Repeat back the entries that follow, keeping every word as it is.

Data for analysis:
*** Block opens ***
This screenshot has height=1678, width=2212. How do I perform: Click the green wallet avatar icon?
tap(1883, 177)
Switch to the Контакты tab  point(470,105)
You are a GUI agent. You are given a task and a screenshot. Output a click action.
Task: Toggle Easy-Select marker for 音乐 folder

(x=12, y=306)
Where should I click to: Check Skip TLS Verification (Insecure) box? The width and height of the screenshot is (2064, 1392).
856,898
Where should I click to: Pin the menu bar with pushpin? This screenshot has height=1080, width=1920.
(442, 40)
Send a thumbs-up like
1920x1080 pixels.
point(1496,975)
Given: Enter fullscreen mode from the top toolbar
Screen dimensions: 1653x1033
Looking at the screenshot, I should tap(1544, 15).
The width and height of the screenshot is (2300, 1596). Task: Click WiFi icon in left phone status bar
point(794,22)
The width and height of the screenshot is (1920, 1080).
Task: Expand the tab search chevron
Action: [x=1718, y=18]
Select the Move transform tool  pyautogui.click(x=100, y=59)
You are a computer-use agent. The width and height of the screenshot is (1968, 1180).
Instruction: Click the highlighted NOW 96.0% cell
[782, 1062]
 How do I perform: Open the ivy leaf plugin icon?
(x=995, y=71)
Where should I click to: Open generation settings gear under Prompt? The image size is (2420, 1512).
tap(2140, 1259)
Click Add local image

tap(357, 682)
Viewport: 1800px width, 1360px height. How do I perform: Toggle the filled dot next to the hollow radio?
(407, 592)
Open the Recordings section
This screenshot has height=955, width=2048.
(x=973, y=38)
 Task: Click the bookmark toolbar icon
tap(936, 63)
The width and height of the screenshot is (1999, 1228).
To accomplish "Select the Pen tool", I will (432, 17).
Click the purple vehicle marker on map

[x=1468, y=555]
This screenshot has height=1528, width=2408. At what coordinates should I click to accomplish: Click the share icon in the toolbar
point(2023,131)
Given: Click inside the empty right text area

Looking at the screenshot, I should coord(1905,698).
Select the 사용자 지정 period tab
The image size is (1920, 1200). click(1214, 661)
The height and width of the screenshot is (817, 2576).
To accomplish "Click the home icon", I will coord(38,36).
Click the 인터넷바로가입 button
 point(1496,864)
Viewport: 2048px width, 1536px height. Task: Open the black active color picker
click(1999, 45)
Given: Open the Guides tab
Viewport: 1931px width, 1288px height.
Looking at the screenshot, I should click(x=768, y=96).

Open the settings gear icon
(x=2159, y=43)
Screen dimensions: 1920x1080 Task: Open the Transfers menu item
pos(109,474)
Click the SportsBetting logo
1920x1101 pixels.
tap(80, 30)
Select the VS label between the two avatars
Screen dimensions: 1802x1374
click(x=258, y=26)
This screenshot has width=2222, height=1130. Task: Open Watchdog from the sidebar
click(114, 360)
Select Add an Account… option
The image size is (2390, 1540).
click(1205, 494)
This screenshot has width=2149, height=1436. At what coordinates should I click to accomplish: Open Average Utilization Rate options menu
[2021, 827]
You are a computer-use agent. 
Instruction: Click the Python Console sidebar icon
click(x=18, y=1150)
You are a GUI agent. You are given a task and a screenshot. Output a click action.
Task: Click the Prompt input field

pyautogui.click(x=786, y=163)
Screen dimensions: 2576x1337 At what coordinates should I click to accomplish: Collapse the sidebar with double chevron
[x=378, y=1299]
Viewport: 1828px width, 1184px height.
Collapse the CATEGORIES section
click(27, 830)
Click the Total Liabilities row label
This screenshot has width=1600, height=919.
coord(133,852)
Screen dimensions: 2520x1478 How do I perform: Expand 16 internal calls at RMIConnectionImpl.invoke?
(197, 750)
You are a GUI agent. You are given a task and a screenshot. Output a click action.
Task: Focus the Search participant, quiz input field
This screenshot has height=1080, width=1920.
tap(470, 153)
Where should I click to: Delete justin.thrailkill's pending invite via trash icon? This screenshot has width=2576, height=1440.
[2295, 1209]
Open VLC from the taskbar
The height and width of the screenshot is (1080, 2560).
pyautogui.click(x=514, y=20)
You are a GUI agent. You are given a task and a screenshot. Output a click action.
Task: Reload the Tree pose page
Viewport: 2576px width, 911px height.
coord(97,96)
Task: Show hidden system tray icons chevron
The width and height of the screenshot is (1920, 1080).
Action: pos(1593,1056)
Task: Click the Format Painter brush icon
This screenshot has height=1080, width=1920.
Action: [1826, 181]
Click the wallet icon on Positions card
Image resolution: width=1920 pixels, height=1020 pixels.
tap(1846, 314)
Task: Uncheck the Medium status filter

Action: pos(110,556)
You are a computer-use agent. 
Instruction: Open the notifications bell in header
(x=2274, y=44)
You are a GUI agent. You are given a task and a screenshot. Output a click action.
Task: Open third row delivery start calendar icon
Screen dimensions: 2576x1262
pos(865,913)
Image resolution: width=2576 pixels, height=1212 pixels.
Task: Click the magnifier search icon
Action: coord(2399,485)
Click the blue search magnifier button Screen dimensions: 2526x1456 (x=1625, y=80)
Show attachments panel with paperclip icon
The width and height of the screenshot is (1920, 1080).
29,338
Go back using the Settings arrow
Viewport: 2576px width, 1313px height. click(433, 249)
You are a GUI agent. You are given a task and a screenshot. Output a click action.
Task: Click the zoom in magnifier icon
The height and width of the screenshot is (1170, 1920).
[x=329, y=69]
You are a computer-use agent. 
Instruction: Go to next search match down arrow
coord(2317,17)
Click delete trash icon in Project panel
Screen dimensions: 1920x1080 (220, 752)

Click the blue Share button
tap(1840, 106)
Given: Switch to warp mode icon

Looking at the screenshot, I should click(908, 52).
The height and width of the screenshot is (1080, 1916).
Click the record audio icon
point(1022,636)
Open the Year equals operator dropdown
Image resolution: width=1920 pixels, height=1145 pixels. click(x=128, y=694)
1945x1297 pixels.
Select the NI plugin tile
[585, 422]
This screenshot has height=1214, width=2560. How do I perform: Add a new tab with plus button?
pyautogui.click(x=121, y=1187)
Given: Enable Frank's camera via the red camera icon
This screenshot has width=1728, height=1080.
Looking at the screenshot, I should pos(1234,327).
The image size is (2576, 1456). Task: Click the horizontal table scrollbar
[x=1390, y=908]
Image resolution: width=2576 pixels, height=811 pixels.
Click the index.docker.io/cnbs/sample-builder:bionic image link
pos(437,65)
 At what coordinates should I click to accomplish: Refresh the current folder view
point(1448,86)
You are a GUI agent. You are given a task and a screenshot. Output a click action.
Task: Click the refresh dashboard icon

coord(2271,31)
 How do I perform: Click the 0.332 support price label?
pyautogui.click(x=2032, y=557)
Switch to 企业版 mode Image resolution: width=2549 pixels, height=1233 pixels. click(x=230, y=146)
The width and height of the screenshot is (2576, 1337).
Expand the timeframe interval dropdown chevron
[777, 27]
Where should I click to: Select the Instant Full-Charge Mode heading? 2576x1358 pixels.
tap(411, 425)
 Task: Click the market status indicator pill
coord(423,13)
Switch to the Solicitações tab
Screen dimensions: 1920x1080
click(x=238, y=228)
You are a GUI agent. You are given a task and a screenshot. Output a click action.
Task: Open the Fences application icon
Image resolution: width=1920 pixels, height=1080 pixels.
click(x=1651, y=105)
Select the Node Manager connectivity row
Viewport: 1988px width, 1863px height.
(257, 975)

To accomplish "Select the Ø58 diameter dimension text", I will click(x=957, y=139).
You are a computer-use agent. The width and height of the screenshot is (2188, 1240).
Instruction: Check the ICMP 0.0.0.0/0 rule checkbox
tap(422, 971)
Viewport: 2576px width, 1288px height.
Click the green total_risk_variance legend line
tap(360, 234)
*** Block closes ***
Output for this exercise:
This screenshot has height=1678, width=2212. How do I perform: Click the green wallet avatar icon?
tap(1883, 177)
Switch to the Контакты tab  point(470,105)
You are a GUI agent. You are given a task and a screenshot. Output a click action.
Task: Toggle Easy-Select marker for 音乐 folder

(x=12, y=306)
Where should I click to: Check Skip TLS Verification (Insecure) box? The width and height of the screenshot is (2064, 1392).
856,898
Where should I click to: Pin the menu bar with pushpin? This screenshot has height=1080, width=1920.
(442, 40)
Send a thumbs-up like
1920x1080 pixels.
point(1496,975)
Given: Enter fullscreen mode from the top toolbar
Screen dimensions: 1653x1033
Looking at the screenshot, I should tap(1544, 15).
The width and height of the screenshot is (2300, 1596). Task: Click WiFi icon in left phone status bar
point(794,22)
The width and height of the screenshot is (1920, 1080).
Task: Expand the tab search chevron
Action: [x=1718, y=18]
Select the Move transform tool  pyautogui.click(x=100, y=59)
You are a computer-use agent. The width and height of the screenshot is (1968, 1180).
Instruction: Click the highlighted NOW 96.0% cell
[782, 1062]
 How do I perform: Open the ivy leaf plugin icon?
(x=995, y=71)
Where should I click to: Open generation settings gear under Prompt? The image size is (2420, 1512).
tap(2140, 1259)
Click Add local image

tap(357, 682)
Viewport: 1800px width, 1360px height. How do I perform: Toggle the filled dot next to the hollow radio?
(407, 592)
Open the Recordings section
This screenshot has height=955, width=2048.
(x=973, y=38)
 Task: Click the bookmark toolbar icon
tap(936, 63)
The width and height of the screenshot is (1999, 1228).
To accomplish "Select the Pen tool", I will (432, 17).
Click the purple vehicle marker on map

[x=1468, y=555]
This screenshot has height=1528, width=2408. At what coordinates should I click to accomplish: Click the share icon in the toolbar
point(2023,131)
Given: Click inside the empty right text area

Looking at the screenshot, I should coord(1905,698).
Select the 사용자 지정 period tab
The image size is (1920, 1200). click(1214, 661)
The height and width of the screenshot is (817, 2576).
To accomplish "Click the home icon", I will coord(38,36).
Click the 인터넷바로가입 button
 point(1496,864)
Viewport: 2048px width, 1536px height. Task: Open the black active color picker
click(1999, 45)
Given: Open the Guides tab
Viewport: 1931px width, 1288px height.
Looking at the screenshot, I should click(x=768, y=96).

Open the settings gear icon
(x=2159, y=43)
Screen dimensions: 1920x1080 Task: Open the Transfers menu item
pos(109,474)
Click the SportsBetting logo
1920x1101 pixels.
tap(80, 30)
Select the VS label between the two avatars
Screen dimensions: 1802x1374
click(x=258, y=26)
This screenshot has width=2222, height=1130. Task: Open Watchdog from the sidebar
click(114, 360)
Select Add an Account… option
The image size is (2390, 1540).
click(1205, 494)
This screenshot has width=2149, height=1436. At what coordinates should I click to accomplish: Open Average Utilization Rate options menu
[2021, 827]
You are a computer-use agent. 
Instruction: Click the Python Console sidebar icon
click(x=18, y=1150)
You are a GUI agent. You are given a task and a screenshot. Output a click action.
Task: Click the Prompt input field

pyautogui.click(x=786, y=163)
Screen dimensions: 2576x1337 At what coordinates should I click to accomplish: Collapse the sidebar with double chevron
[x=378, y=1299]
Viewport: 1828px width, 1184px height.
Collapse the CATEGORIES section
click(27, 830)
Click the Total Liabilities row label
This screenshot has width=1600, height=919.
coord(133,852)
Screen dimensions: 2520x1478 How do I perform: Expand 16 internal calls at RMIConnectionImpl.invoke?
(197, 750)
You are a GUI agent. You are given a task and a screenshot. Output a click action.
Task: Focus the Search participant, quiz input field
This screenshot has height=1080, width=1920.
tap(470, 153)
Where should I click to: Delete justin.thrailkill's pending invite via trash icon? This screenshot has width=2576, height=1440.
[2295, 1209]
Open VLC from the taskbar
The height and width of the screenshot is (1080, 2560).
pyautogui.click(x=514, y=20)
You are a GUI agent. You are given a task and a screenshot. Output a click action.
Task: Reload the Tree pose page
Viewport: 2576px width, 911px height.
coord(97,96)
Task: Show hidden system tray icons chevron
The width and height of the screenshot is (1920, 1080).
Action: pos(1593,1056)
Task: Click the Format Painter brush icon
This screenshot has height=1080, width=1920.
Action: [1826, 181]
Click the wallet icon on Positions card
Image resolution: width=1920 pixels, height=1020 pixels.
tap(1846, 314)
Task: Uncheck the Medium status filter

Action: pos(110,556)
You are a computer-use agent. 
Instruction: Open the notifications bell in header
(x=2274, y=44)
You are a GUI agent. You are given a task and a screenshot. Output a click action.
Task: Open third row delivery start calendar icon
Screen dimensions: 2576x1262
pos(865,913)
Image resolution: width=2576 pixels, height=1212 pixels.
Task: Click the magnifier search icon
Action: coord(2399,485)
Click the blue search magnifier button Screen dimensions: 2526x1456 (x=1625, y=80)
Show attachments panel with paperclip icon
The width and height of the screenshot is (1920, 1080).
29,338
Go back using the Settings arrow
Viewport: 2576px width, 1313px height. click(433, 249)
You are a GUI agent. You are given a task and a screenshot. Output a click action.
Task: Click the zoom in magnifier icon
The height and width of the screenshot is (1170, 1920).
[x=329, y=69]
You are a computer-use agent. 
Instruction: Go to next search match down arrow
coord(2317,17)
Click delete trash icon in Project panel
Screen dimensions: 1920x1080 (220, 752)

Click the blue Share button
tap(1840, 106)
Given: Switch to warp mode icon

Looking at the screenshot, I should click(908, 52).
The height and width of the screenshot is (1080, 1916).
Click the record audio icon
point(1022,636)
Open the Year equals operator dropdown
Image resolution: width=1920 pixels, height=1145 pixels. click(x=128, y=694)
1945x1297 pixels.
Select the NI plugin tile
[585, 422]
This screenshot has height=1214, width=2560. How do I perform: Add a new tab with plus button?
pyautogui.click(x=121, y=1187)
Given: Enable Frank's camera via the red camera icon
This screenshot has width=1728, height=1080.
Looking at the screenshot, I should pos(1234,327).
The image size is (2576, 1456). Task: Click the horizontal table scrollbar
[x=1390, y=908]
Image resolution: width=2576 pixels, height=811 pixels.
Click the index.docker.io/cnbs/sample-builder:bionic image link
pos(437,65)
 At what coordinates should I click to accomplish: Refresh the current folder view
point(1448,86)
You are a GUI agent. You are given a task and a screenshot. Output a click action.
Task: Click the refresh dashboard icon

coord(2271,31)
 How do I perform: Click the 0.332 support price label?
pyautogui.click(x=2032, y=557)
Switch to 企业版 mode Image resolution: width=2549 pixels, height=1233 pixels. click(x=230, y=146)
The width and height of the screenshot is (2576, 1337).
Expand the timeframe interval dropdown chevron
[777, 27]
Where should I click to: Select the Instant Full-Charge Mode heading? 2576x1358 pixels.
tap(411, 425)
 Task: Click the market status indicator pill
coord(423,13)
Switch to the Solicitações tab
Screen dimensions: 1920x1080
click(x=238, y=228)
You are a GUI agent. You are given a task and a screenshot. Output a click action.
Task: Open the Fences application icon
Image resolution: width=1920 pixels, height=1080 pixels.
click(x=1651, y=105)
Select the Node Manager connectivity row
Viewport: 1988px width, 1863px height.
(257, 975)

To accomplish "Select the Ø58 diameter dimension text", I will click(x=957, y=139).
You are a computer-use agent. The width and height of the screenshot is (2188, 1240).
Instruction: Check the ICMP 0.0.0.0/0 rule checkbox
tap(422, 971)
Viewport: 2576px width, 1288px height.
Click the green total_risk_variance legend line
tap(360, 234)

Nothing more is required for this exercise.